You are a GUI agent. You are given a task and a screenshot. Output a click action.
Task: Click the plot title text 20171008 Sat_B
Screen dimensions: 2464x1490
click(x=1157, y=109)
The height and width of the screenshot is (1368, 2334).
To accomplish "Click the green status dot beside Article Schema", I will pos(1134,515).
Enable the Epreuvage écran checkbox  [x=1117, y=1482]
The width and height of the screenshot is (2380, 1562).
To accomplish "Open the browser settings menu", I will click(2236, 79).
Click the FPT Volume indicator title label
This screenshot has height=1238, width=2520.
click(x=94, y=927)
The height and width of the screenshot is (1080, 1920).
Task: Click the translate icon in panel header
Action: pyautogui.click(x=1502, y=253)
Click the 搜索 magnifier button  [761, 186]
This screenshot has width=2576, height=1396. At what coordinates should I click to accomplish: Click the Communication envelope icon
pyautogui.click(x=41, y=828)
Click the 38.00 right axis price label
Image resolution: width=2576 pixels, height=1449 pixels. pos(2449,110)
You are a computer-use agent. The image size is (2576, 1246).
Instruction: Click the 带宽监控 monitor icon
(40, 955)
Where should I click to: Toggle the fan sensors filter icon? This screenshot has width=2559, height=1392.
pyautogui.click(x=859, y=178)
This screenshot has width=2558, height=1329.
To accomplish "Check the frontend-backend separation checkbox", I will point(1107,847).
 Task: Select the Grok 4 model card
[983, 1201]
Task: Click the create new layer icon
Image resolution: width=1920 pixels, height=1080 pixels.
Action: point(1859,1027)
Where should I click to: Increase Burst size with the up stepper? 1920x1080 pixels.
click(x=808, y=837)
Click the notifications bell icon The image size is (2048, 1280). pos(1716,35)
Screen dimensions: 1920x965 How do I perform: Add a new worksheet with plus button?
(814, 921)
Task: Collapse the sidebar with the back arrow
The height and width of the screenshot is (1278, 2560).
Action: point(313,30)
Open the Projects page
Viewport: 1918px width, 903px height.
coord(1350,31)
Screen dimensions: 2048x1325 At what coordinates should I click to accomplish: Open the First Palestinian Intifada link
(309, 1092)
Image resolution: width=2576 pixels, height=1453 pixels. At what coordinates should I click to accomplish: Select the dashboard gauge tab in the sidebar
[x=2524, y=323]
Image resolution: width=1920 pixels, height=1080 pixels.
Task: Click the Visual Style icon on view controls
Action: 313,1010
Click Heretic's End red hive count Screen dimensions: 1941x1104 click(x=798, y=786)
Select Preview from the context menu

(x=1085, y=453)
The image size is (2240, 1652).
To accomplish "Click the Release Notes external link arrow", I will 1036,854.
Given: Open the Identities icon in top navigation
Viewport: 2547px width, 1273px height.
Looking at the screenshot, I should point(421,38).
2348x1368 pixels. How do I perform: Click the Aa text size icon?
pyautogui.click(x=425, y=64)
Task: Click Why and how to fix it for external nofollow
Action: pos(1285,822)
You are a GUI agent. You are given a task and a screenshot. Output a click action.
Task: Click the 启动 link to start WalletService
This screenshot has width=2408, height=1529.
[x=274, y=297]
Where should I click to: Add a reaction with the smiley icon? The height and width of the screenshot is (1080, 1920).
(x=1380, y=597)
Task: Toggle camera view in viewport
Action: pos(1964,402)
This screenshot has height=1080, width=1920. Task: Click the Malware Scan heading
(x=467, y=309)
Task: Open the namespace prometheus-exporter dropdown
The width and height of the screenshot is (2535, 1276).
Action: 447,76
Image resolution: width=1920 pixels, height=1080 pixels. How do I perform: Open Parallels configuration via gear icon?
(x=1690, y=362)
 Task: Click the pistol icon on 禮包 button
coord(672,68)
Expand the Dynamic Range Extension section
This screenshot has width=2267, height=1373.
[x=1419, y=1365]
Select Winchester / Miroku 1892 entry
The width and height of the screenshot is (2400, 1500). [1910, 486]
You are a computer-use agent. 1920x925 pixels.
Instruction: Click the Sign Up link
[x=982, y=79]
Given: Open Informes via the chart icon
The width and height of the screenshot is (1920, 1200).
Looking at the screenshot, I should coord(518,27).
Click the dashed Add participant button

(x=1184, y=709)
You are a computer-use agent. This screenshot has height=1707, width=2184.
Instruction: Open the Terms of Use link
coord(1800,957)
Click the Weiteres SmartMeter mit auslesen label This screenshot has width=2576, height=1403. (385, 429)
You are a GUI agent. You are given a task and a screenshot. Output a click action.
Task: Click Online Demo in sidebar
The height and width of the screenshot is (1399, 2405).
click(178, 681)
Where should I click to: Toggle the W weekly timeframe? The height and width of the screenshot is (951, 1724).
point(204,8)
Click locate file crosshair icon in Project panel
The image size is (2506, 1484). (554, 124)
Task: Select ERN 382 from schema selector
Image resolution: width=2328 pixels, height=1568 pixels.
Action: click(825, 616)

:::

## [About this task]
Every line above with the string "title" in it should be copied into the answer.

## [The completed task]
Task: Click the plot title text 20171008 Sat_B
Click the FPT Volume indicator title label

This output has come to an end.